Fazer até 40 km em modo elétrico ou acelerar dos 0 a 100 km/h em 5,8 segundos é o que o Volvo XC90 permite fazer. De caminho oferece a versatilidade de sete lugares e as possibilidades TT de um SUV.

A diferença que meio ano faz na vida de um carro novo em início de vida pode ser impressionante. Na apresentação internacional o XC90 T8 Twin Engine AWD pareceu ter muito potencial mas ainda apresentava algumas arestas passíveis de melhoria. Felizmente, a maior parte da evolução que faltava era a nível de software; basicamente, colocar o motor térmico e o elétrico a funcionarem em conjunto de forma suave e consistente.

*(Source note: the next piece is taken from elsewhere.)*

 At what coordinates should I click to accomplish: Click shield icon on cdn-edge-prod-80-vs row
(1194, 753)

E conseguiram. Isso, somado à normal melhoria dos acabamentos e da montagem à medida que a produção ganha balanço (os carros da apresentação eram pré-série, sobretudo os T8), bem como uns retoques na programação da suspensão pneumática, fazem com que o XC90 T8 deixe uma impressão bem mais favorável.

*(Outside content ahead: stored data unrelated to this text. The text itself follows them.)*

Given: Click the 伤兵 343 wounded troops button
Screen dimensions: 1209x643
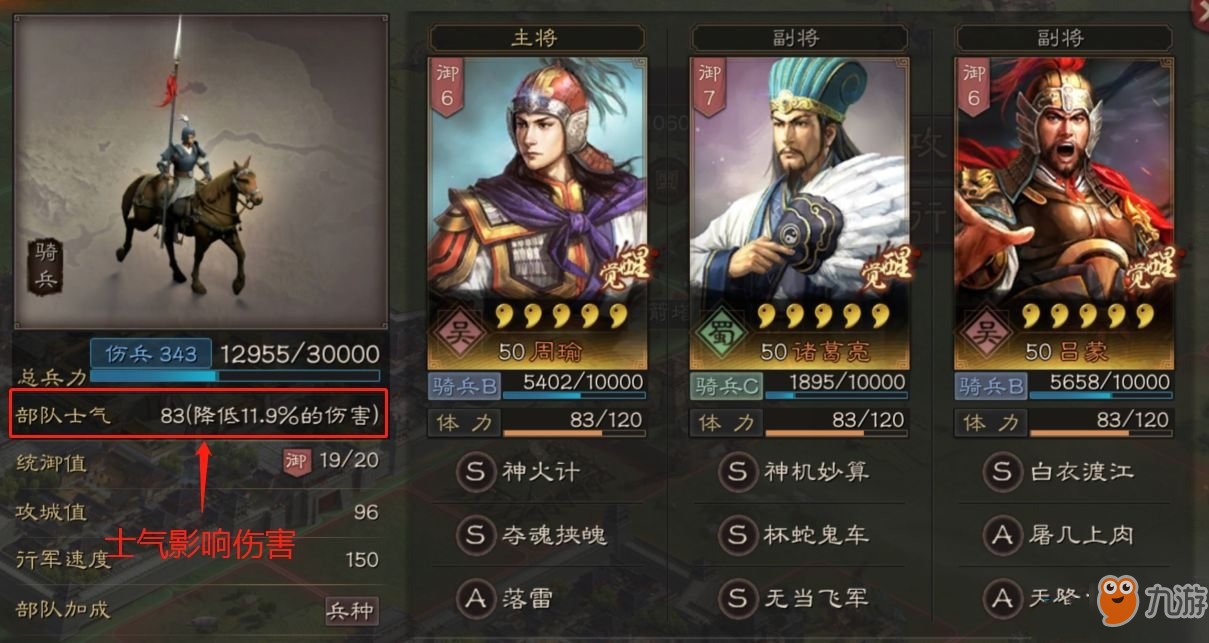Looking at the screenshot, I should pyautogui.click(x=151, y=353).
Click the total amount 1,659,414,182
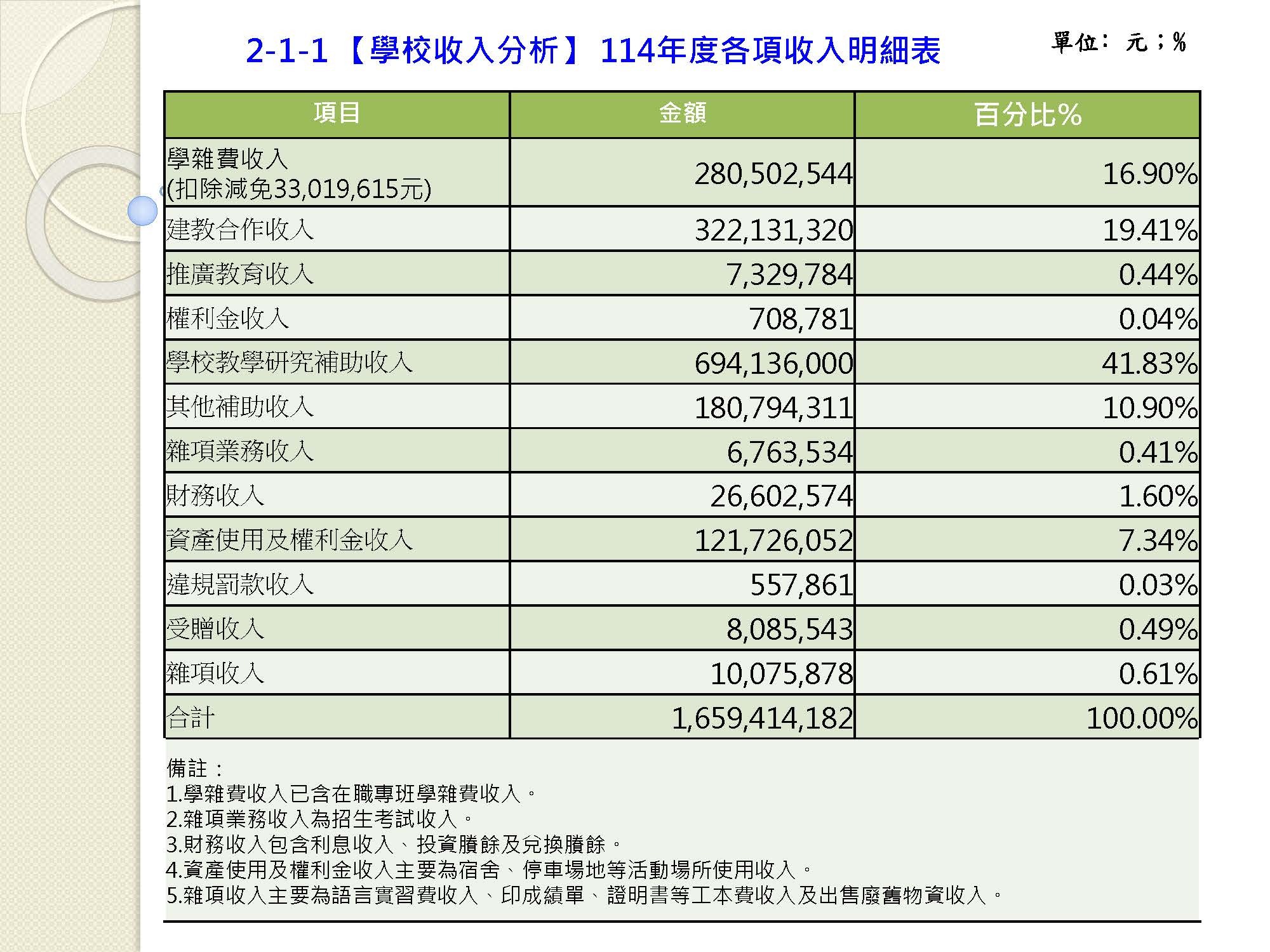The image size is (1270, 952). [x=762, y=718]
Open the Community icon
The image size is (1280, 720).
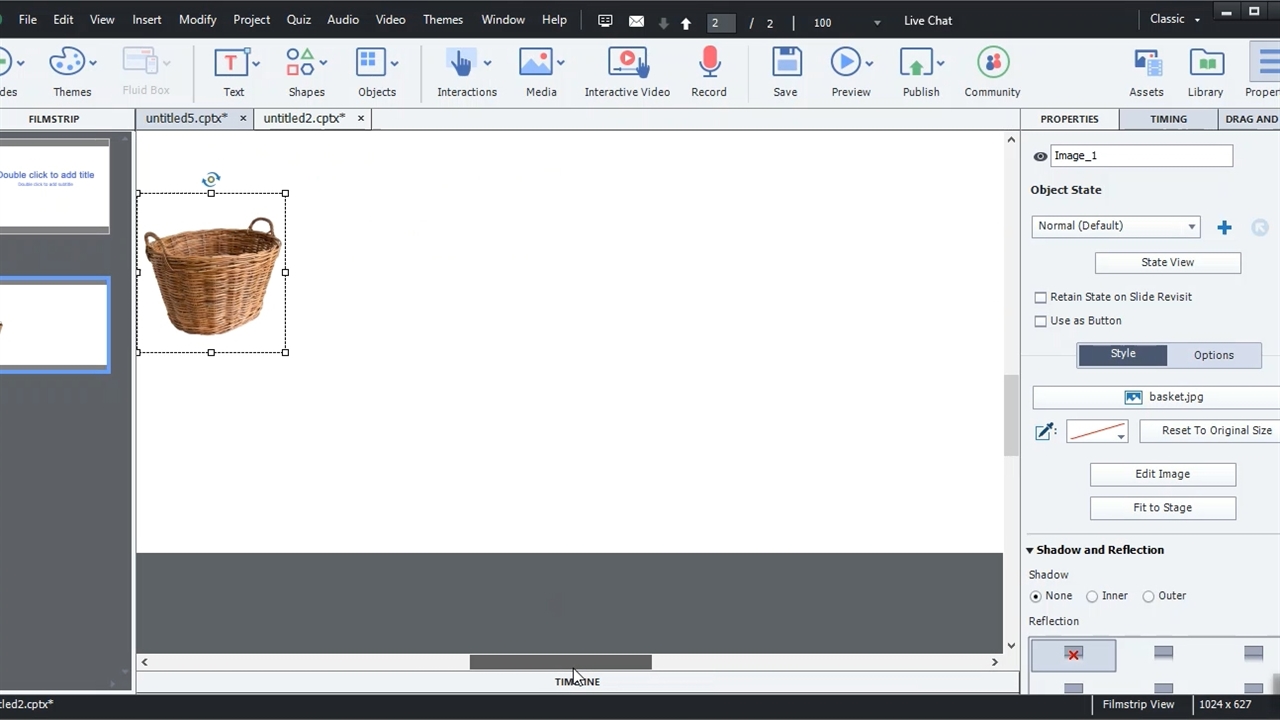(x=992, y=63)
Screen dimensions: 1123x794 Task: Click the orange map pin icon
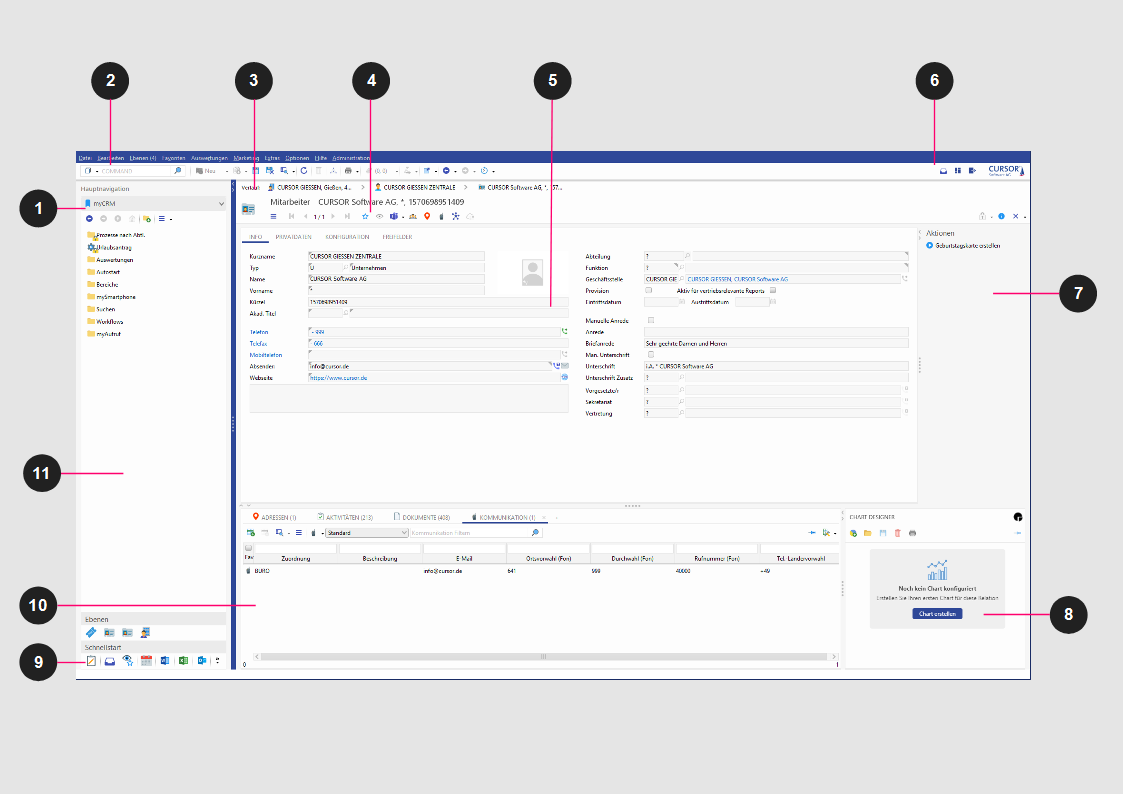(x=427, y=216)
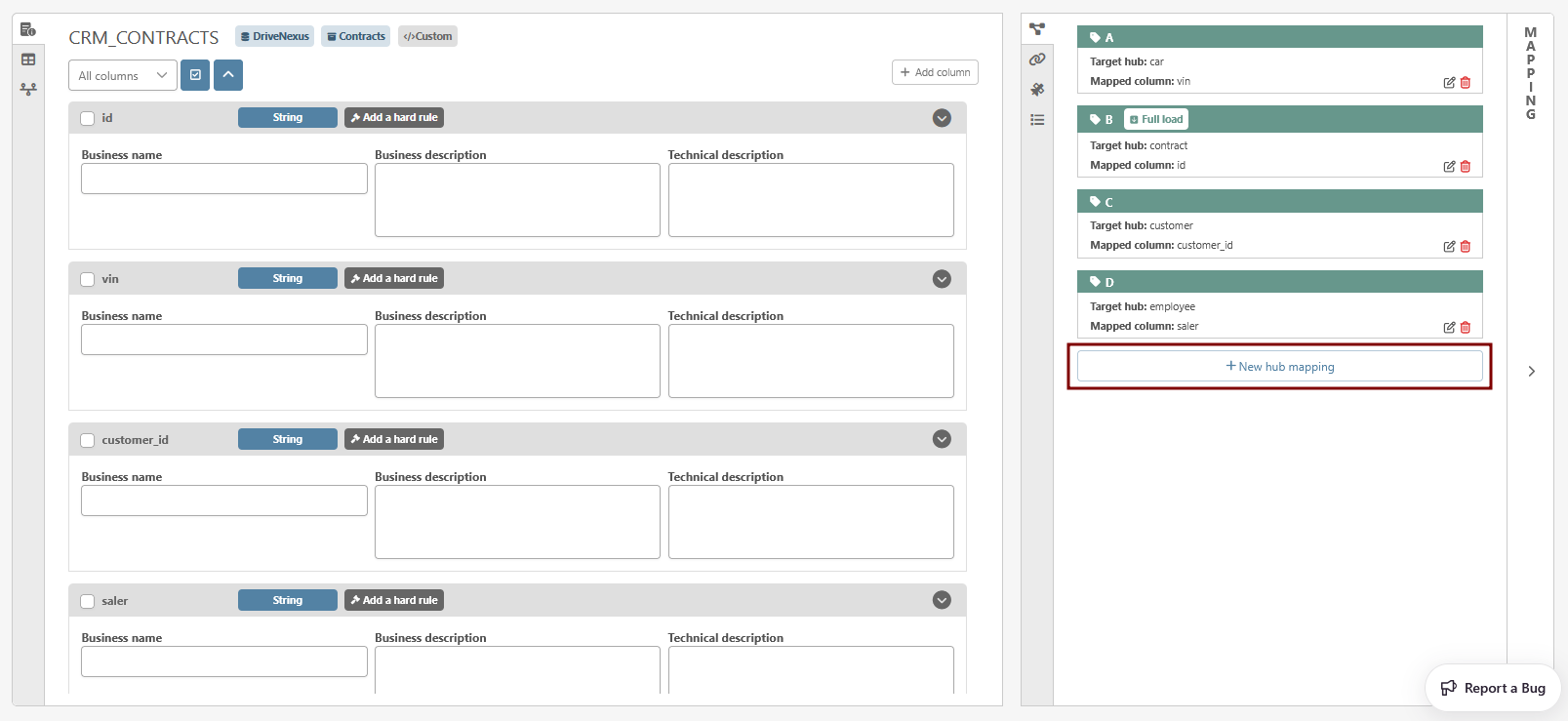The height and width of the screenshot is (721, 1568).
Task: Click the Business name field for id
Action: point(224,179)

Para começar, num percurso misto conseguimos fazer 25 km com uma carga de bateria (8 kW carregados em cerca de 3 horas a 13 A), o que confirma os 40 km homologados. Este modo elétrico permite atingir os 125 km/h. Porém, como existem vários estudos a dizer que os utilizadores dos híbridos plug-in usam os carros em modo híbrido, contando apenas com a eletricidade gerada a bordo, desencorajados pelo desconforto e complicação logística do processo de carregamento (tira cabo, arruma cabo…), depois disto decidimos utilizar o XC90 T8 sempre com a autonomia da bateria a zero. Assim, o consumo de gasolina varia entre os 8 e os 10 l/100 km, com o modo “Power” que coloca 400 cv à disposição a impressionar bastante, com o XC90 a ser capaz de bater todos os compactos desportivos da classe do Mégane RS no “sprint” dos 0 a 100 km/h. Nada mau para um carro que pesa mais de 2,3t, pode levar sete pessoas e subir a suspensão 40 mm (em modo “Off Road”) para superar maus caminhos.